Mixed Precision & Scaling#
Mixed Precision Training (FP16/BF16)#
Store weights in FP32, compute in FP16/BF16:
- FP32: 32-bit float, range $\approx \pm 3.4 \times 10^{38}$, precision 7 decimal digits
- FP16: 16-bit float, range $\approx \pm 65504$, precision 3–4 decimal digits
- BF16: 16-bit, same exponent range as FP32 (wider range than FP16), less precision
Loss scaling: multiply loss by scale factor to avoid underflow in FP16; divide gradients back.
scaler = torch.cuda.amp.GradScaler()
with torch.autocast(device_type='cuda'):
loss = model(x)
scaler.scale(loss).backward()
scaler.step(optimizer)
scaler.update()BF16 preferred for LLM training (no loss scaling needed, hardware support on A100+).
Gradient Accumulation#
Simulate large batch by accumulating gradients over multiple steps:
for i, (x, y) in enumerate(loader):
loss = model(x, y) / accum_steps
loss.backward()

=======

◆ **ASSIGNMENT**:
Please repeat the mixed precision passage starting at "Mixed Precision &" and ending at "scaler.scale(loss).backward()", switching "scale factor" to "multiplier".

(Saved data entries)
=======

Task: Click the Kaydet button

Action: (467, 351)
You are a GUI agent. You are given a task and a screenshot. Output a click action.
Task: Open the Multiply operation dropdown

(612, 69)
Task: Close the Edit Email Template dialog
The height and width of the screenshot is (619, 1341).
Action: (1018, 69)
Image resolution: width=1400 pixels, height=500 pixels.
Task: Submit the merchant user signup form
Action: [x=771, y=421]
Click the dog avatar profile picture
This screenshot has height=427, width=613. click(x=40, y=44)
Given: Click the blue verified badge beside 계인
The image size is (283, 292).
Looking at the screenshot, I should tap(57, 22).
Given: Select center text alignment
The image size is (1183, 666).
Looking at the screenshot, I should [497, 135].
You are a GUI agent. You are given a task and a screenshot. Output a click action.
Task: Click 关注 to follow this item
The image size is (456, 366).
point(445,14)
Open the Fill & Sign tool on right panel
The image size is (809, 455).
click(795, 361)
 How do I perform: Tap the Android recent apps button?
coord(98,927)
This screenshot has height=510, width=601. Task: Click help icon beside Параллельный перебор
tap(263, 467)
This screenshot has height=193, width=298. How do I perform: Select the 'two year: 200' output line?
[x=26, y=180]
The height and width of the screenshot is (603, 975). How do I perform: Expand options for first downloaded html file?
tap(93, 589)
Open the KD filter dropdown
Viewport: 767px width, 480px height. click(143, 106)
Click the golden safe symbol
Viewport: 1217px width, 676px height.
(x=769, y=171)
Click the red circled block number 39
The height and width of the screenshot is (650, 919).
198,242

=======

◆ **RESPONSE**:
Mixed Precision & Scaling#
Mixed Precision Training (FP16/BF16)#
Store weights in FP32, compute in FP16/BF16:
- FP32: 32-bit float, range $\approx \pm 3.4 \times 10^{38}$, precision 7 decimal digits
- FP16: 16-bit float, range $\approx \pm 65504$, precision 3–4 decimal digits
- BF16: 16-bit, same exponent range as FP32 (wider range than FP16), less precision
Loss scaling: multiply loss by multiplier to avoid underflow in FP16; divide gradients back.
scaler = torch.cuda.amp.GradScaler()
with torch.autocast(device_type='cuda'):
loss = model(x)
scaler.scale(loss).backward()